Looking back, my very first involvement with a QIP was as a HO when my Medical specialist did a STEMI audit and I was one of the data collection monkeys. The audit showed that the hospital had poor door-to-ECG time, and when I rotated into ED, I showed the results to the HoD who then modified the department entrance to include an ECG room for all chest pains. If I had known about QIPs then, I would have re-audited the data myself, slapped it together with the Medical audit, and authored a QIP report titled “Emergency Department Renovation as A Cross-Specialty Collaborative QIP” crediting both departments’ bosses, thus polishing many many boots while boosting my CV for specialty applications.

Now before you start looking for some report you wrote donkey years ago to stamp a QIP on it, please keep in mind that the QIP exam requires the project to have been conducted under your capacity as an ST3/4 and above (ie Registrar level). Which means you should do it after you’ve passed MRCEM OSCE or FRCEM Int SJP and completed your rotations.

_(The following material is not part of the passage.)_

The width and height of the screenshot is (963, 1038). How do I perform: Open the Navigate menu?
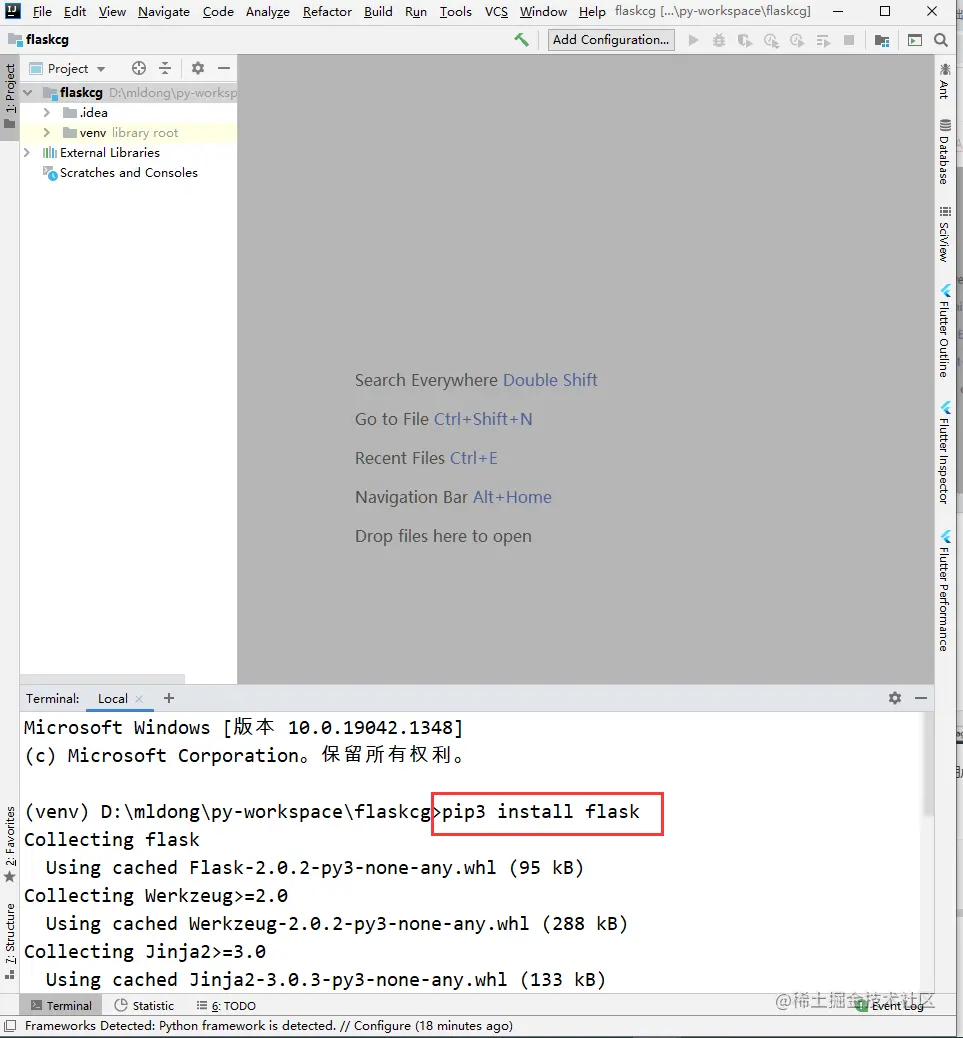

If your department does not have a culture of assigning portfolios or some form of clinical data collection, and you need some suggestions, you can look at the RCEM Audits page for ideas, which are mostly really simple yet important things like:

  • Vital sign monitoring in the ED (a huge area for improvement at the cost of your friendship with nurses)
  • Pain management in ED (we are terrible at door-to-analgesia time, reassessment of pain after analgesia, and following analgesic ladder. Seriously, stop spamming IV fentanyl; use IV morphine instead!)
  • Fascia illiaca block for fractured NOF (easy to do with or without ultrasound and remarkable analgesia, just need bupivacaine in department)
  • Procedural sedation and analgesia (adequate monitoring, depth of sedation achieved, airway safety, etc.)

If you have any friends working in the UK, audits are mandatory at HO level and QIPs at MO level, so they will likely have lots of suggestions, experience and advice to give.

Lastly, I have not attempted the QIP Paper, nor even really looked into their grading method, so please don’t expect much details from me about it yet. I am otherwise happy to discuss more about QIPs themselves. Projects I have attempted myself are:

  • “Introducing an ED curriculum guide for HOs” (never took off because I left the hospital before it could be implemented although I did prepare the curriculum. Let’s face it, the HO logbook is the thickest among all specialties yet has too little detail, and their brutal shifts may not give them enough time to cram even Sarawak Handbook.)
  • “Reducing unnecessary blood testing” (my own audit found a few unnecessary blood tests being done regularly ie coag for nonbleeding patients, uric acid, etc.)